Parmi les techniques scientifiques utilisées, on peut évoquer :
- L’examen microscopique, qui permet l’analyse de la texture, de l’apparence et de la structure du papier et de l’encre. Il peut révéler des indices permettant de distinguer une écriture manuscrite authentique d’une falsifiée ou reproduite par une imprimante.
- L’examen sous radiation ultraviolette (UV) permet l’étude des réactions spectrales de certains types de papier et d’encre, ainsi que la détection de manipulations chimiques présentes sur un document.
- L’examen sous radiation infrarouge (IR) et l’analyse des luminescences infrarouges permettent l’identification et la discrimination des encres, de même que l’analyse de la pression du graphisme.
- L’analyse de la composition chimique assure l’identification de la nature exacte de l’encre utilisée, ainsi que la datation chimique, dans certains cas.
- Plusieurs outils numériques et des logiciels spécialisés facilitent l’analyse et la confrontation du graphisme en analysant la géométrie, la proportionnalité, la conception spatiale de l’auteur, comme la biométrie scripturale, à l’aide de tablettes tactiles.
L’expertise en écritures et documents peut intervenir dans de nombreux types d’affaires judiciaires, qu'elles soient civiles, commerciales ou pénales.
- Depuis la pandémie liée à la COVID-19, de nombreux faux testaments olographes ont été expertisés en justice. Dans le cadre d'un héritage, des contestations peuvent surgir concernant la validité d'un testament, notamment lorsqu’un héritier émet des doutes à propos de la date, de l’écriture ou de la signature du testateur.
- Les fraudes bancaires sont également fréquentes, spécialement la falsification de signatures sur des chèques subtilisés et sur des contrats de crédit.
- L’expertise en écritures et documents intervient aussi dans les affaires de fraude dans les transactions commerciales, comme les faux contrats, les factures falsifiées ou les abus dans la signature de documents juridiques.
- Les litiges d’usurpation d’identité nécessitent régulièrement le concours d’un expert en documents, dans le but de déterminer le ou les documents falsifiés, mais aussi du procédé faussaire.
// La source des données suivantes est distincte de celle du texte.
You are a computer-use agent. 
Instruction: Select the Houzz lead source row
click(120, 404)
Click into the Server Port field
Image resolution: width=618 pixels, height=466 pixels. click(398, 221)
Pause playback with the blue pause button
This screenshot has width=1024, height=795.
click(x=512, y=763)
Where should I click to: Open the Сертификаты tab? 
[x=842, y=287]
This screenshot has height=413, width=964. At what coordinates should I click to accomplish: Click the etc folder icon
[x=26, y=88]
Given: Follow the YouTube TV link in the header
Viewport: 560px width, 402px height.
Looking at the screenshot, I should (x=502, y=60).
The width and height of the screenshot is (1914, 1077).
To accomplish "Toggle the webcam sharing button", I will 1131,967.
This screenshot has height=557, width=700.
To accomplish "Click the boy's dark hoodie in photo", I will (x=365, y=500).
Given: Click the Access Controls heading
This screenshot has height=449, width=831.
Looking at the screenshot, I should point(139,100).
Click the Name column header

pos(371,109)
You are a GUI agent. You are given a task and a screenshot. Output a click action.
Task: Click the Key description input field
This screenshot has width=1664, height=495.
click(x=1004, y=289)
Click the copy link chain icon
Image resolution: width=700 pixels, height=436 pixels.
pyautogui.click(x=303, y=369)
Ce type de fraude est de plus en plus courant, et l’expertise en écritures et documents permet d’en établir la preuve.
- Les affaires de contrefaçon de documents officiels, tant de documents administratifs que de pièces d’identité, de diplômes, de permis de conduire et d’actes de naissance, constituent une modalité criminelle très présente en France, nécessitant de l’expertise judiciaire.
L’expertise judiciaire en écritures et documents présente des enjeux importants dans le cadre des affaires judiciaires. Tout d’abord, elle permet d’assurer la vérité dans les procédures judiciaires en fournissant une analyse technique et objective des documents. La confiance dans l’intégrité des documents est fondamentale dans le système juridique, car la falsification de documents peut nuire à la justice et entraîner des décisions erronées.
Cependant, cette expertise présente aussi des défis, notamment en raison de la complexité des documents et de l’évolution des techniques de falsification. Les fraudeurs utilisent des méthodes de plus en plus sophistiquées pour falsifier des documents, ce qui exige des experts judiciaires de se tenir constamment à jour avec les nouvelles technologies.